Genomics has become one of the cornerstones of biology. Knowing an organism’s genome sequence immediately allows us to work out what kinds of biology it is able to do, and acts as a platform upon which we can build experiments to test, for example, the dynamics of gene activity during stress or disease. If genomes are the cornerstones, genome databases are the libraries built from these data that allow science to collaborate and build upon its successes. Genome sequencing is getting easier, as technologies improve by leaps and bounds: new, high throughput sequencers and advanced computing. The human genome cost $3 billion to sequence the first time round: now it would cost about $15,000. This reduction in cost has opened up genome sequencing to many research projects on new species, and there are now about 30,000 bacterial genomes and 3,000 eukaryotic genomes in public databases.

When genomes are contaminated, the genome databases, the reference libraries, are also contaminated, and the scientific process becomes muddied: errors can be made that affect many later steps in understanding the natural world, or exploiting it for bioscience. Obviously no scientist knowingly submits contaminated genome data to the central databases, but as genome sequencing projects become more common, more and more contaminated data are getting into the databases of record.

How does contamination happen?
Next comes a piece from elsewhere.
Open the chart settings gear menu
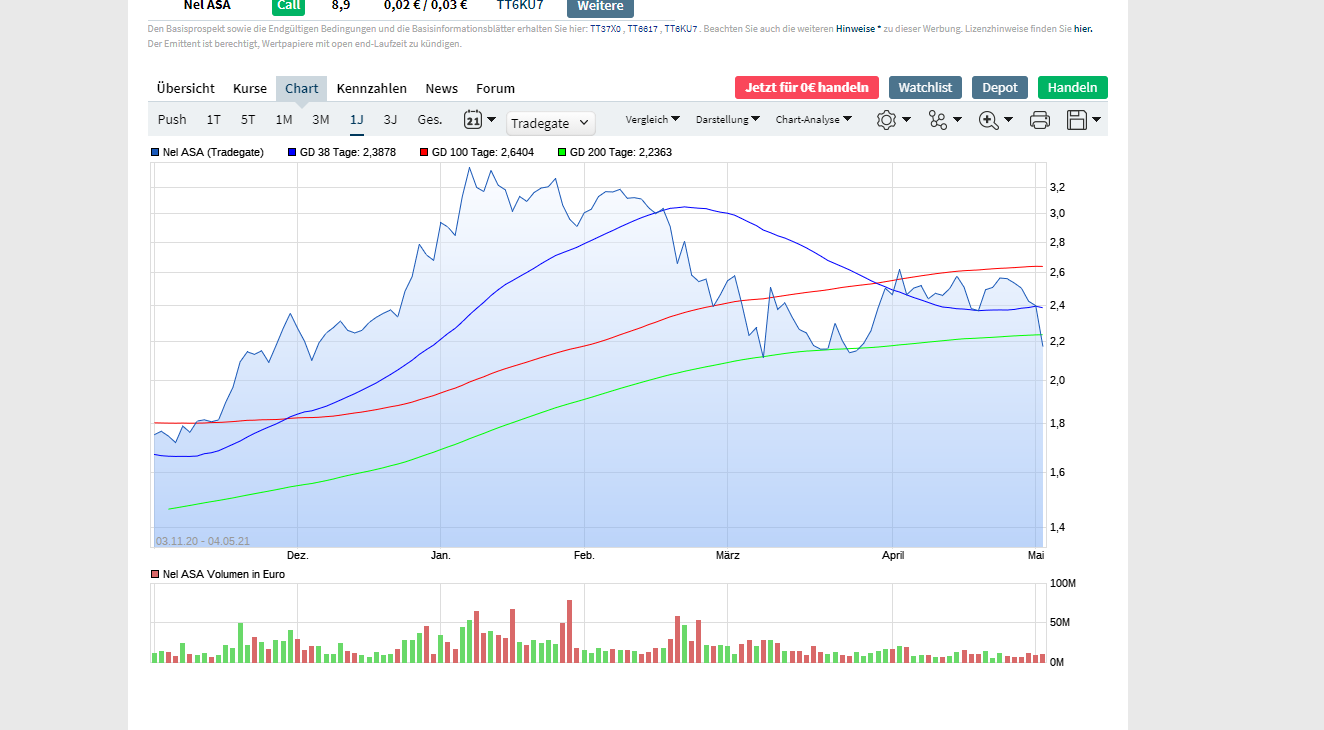The width and height of the screenshot is (1324, 730). point(886,120)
Organisms live in environments with other species, and it is often not possible or not advisable to separate these before making DNA to be sequenced. For example, most animals have bacteria in their guts, and getting rid of these before extracting DNA from a whole specimen of a tiny species is difficult. Similarly, plants naturally have communities of fungi and bacteria growing in and on their leaves and roots. In the case of symbiotic organisms, where the interaction is very intimate, the specimen is indivisible. The genomes of the different contributing species will be mixed up in the raw sequence data generated from such samples.

We propose to build a set of computational tools, BlobToolKit, that will identify contaminants. BlobToolKit will be useful both during the process of making new genomes for the first time (where they will separate out the different organisms in the mix of raw sequence data), and during reanalyses of existing genome assemblies.

BlobToolKit will be made freely available as a standalone program, as a service on the internet, and as a system that will be plugged into the big public databases to report on possible contamination. The project, a collaboration between the University of Edinburgh and the European Bioinformatics Institute, aims, within 3 years, to have identified all the problems in “legacy” genomes already submitted to public databases, and to have in place a system that prevents further contamination happening.

BlobToolKit reports will be provided as part of the submission process to those scientists reporting genome assemblies, ensuring the exposure of our technology to its users. We will further promote BlobToolKit by publication of our results in open access journals, presentations and workshops at relevant meetings, discussion with standards organisations, delivering training workshops to interested groups of scientists, and maintaining a rich resource of training and tutorial materials on the web. Our aim is to steer the scientific community to a culture in which contamination in genome assembly is understood and expected, and freely available and versatile software tools are known that can assist in the flagging and prevention of contamination in the public record.